- #1

logarithmic

- 107

- 0

1. In a proof for the fact that if a finite factor group G/N has 2 elements, then N is a normal subgroup of G, it says:

"For each a in G but not in H, both the left coset aH, and right coset Ha, must consist of all elements in G that are not in H".

Why is this so?

2. For the alternating group A_4, let H be a subgroup of order 6 (the point is to show there's no subgroup of order 6), it says that A_4/H = {H, sH} for some s in A_4 but not in H. Also, (H)(H) = H, (sH)(sH) = H. It then says, a in H implies a^2 in H, and b in sH implies b^2 in H. That is, the square of any element in A_4 must be in H.
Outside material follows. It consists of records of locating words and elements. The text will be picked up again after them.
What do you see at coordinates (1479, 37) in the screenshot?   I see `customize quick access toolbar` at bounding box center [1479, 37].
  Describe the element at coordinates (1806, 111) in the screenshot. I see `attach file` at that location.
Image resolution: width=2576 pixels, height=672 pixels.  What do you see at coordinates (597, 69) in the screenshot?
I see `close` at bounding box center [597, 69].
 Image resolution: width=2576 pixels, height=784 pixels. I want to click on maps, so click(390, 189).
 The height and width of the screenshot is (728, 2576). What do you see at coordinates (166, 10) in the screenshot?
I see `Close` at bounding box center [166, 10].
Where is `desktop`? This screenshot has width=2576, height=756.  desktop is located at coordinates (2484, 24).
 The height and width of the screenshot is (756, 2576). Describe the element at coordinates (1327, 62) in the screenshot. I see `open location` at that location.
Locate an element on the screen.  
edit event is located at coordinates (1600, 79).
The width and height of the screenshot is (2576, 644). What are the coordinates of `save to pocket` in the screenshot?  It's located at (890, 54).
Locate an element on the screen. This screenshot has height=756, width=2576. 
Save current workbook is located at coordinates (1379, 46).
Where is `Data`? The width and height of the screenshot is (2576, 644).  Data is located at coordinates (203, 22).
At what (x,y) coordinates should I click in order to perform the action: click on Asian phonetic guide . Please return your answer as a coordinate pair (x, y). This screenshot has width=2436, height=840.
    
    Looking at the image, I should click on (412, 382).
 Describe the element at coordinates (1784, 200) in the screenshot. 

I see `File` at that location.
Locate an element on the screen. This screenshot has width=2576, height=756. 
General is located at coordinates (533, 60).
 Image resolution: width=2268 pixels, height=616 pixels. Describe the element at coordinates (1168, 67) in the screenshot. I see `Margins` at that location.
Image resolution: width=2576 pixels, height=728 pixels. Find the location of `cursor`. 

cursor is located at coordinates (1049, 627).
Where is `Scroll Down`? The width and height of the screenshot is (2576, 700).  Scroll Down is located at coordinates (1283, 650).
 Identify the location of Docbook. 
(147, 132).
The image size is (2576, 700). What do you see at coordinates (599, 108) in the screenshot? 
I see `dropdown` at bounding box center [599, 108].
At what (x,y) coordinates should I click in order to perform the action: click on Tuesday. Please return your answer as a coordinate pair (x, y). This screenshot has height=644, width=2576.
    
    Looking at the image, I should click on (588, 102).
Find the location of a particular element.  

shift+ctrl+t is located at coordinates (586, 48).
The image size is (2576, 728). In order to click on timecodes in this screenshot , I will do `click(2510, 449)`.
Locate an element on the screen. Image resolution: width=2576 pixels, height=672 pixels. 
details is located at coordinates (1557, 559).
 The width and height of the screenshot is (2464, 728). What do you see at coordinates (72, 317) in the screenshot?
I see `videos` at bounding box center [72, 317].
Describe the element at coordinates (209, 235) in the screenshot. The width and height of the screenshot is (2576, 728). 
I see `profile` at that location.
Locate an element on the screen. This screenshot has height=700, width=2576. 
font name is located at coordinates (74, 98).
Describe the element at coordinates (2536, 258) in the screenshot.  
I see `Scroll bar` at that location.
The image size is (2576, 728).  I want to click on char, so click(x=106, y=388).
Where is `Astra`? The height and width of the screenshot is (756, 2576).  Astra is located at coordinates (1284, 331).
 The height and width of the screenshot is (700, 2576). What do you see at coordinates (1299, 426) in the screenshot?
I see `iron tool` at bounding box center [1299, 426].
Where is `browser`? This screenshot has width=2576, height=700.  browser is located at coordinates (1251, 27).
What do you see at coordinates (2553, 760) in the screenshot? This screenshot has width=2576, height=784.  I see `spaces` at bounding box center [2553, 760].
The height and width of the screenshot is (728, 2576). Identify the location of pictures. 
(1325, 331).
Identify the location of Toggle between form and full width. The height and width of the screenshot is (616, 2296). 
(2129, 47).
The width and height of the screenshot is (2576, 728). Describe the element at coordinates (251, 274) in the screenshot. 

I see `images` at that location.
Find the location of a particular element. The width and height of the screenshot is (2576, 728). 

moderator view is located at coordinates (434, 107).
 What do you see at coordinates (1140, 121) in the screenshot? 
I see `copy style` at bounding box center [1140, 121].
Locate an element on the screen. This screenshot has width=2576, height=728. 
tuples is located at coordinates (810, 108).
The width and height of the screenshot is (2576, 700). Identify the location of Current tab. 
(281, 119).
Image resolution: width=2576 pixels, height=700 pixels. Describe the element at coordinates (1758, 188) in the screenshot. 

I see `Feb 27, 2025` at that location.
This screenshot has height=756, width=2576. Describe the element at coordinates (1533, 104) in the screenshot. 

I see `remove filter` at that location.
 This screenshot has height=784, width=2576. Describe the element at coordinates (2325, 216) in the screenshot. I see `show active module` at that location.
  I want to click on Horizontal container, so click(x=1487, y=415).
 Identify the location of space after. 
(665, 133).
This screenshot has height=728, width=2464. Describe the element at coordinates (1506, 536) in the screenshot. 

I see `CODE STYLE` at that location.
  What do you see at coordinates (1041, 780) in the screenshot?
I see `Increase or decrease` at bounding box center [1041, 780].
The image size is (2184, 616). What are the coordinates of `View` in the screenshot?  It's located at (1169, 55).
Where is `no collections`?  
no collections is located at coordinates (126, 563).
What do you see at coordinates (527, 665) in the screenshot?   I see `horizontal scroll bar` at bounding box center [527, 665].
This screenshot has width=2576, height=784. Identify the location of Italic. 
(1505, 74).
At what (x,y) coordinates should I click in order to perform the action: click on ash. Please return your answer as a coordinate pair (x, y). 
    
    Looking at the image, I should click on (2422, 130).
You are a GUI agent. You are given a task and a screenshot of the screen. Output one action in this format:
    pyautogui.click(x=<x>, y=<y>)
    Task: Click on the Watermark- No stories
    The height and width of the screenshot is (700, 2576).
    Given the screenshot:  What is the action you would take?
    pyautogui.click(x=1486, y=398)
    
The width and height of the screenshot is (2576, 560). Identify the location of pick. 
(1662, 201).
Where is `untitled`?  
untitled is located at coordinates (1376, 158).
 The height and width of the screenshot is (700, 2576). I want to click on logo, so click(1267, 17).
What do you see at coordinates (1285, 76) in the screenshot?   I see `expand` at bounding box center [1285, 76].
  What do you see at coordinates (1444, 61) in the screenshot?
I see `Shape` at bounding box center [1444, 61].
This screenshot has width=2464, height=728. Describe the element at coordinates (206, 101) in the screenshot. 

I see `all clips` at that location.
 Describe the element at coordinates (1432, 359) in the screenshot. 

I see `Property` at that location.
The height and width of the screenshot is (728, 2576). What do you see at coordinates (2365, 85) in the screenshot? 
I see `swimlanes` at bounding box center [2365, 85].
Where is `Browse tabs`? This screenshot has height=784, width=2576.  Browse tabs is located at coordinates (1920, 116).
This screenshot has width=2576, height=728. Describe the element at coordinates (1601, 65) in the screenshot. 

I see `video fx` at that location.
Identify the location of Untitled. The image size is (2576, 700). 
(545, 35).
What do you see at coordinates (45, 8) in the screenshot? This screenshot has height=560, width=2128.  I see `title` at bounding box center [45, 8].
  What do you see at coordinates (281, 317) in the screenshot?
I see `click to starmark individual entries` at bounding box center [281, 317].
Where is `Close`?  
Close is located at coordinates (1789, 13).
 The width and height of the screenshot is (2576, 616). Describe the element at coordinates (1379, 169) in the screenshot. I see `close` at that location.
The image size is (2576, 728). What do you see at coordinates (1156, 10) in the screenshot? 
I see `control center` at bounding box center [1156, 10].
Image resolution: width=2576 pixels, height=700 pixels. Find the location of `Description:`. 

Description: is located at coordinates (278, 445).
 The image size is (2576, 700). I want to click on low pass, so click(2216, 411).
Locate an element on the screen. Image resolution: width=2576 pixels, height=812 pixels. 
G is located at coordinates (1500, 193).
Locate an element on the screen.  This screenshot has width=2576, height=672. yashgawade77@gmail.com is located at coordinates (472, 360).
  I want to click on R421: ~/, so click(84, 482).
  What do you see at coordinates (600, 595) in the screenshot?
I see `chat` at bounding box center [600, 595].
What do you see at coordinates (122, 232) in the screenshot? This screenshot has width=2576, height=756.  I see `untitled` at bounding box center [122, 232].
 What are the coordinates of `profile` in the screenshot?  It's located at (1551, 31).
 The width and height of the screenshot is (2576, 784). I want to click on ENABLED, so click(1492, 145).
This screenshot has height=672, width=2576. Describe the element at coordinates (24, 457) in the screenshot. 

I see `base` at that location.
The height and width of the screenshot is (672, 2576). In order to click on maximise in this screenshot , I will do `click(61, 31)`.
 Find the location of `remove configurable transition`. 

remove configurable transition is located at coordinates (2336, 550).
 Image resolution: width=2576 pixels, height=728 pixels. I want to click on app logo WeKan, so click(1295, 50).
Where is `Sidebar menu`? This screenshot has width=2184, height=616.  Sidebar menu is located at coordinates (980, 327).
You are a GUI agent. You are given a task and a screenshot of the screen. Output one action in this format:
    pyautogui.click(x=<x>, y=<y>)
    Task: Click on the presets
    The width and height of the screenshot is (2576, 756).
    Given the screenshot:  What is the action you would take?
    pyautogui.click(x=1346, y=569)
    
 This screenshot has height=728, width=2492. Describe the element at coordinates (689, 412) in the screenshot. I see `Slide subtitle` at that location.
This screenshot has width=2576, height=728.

Where does the last sentence come from? The line before that says the square of anything in H or sH is in H, so why does it then conclude this is also true for any element of A_4?

3. In an example, it says that (Z_4 x Z_6)/<(2,3)> has order 12 (just use lagrange's theorem), it then concludes that this factor group must be isomorphic to Z_4 x Z_3 or Z_2 x Z_2 x Z_3. (Z_n is the group {0, 1, ..., n-1}.)

I think it used the fundamental theorem of finitely generated abelian groups here. But that would require (Z_4 x Z_6)/<(2,3)> to be finitely generated. Is there any obvious way to see this? (It is obviously abelian).

We can see that (Z_4 x Z_6) = <(1,0) , (0,1)> so is finitely generated, but is there a theorem that says if G is finitely generated then so is its factor group G/N? (My textbook has a theorem that if G is cyclic then G/N is cyclic, but (Z_4 x Z_6) is not cyclic.) Or is every finite group finitely generated?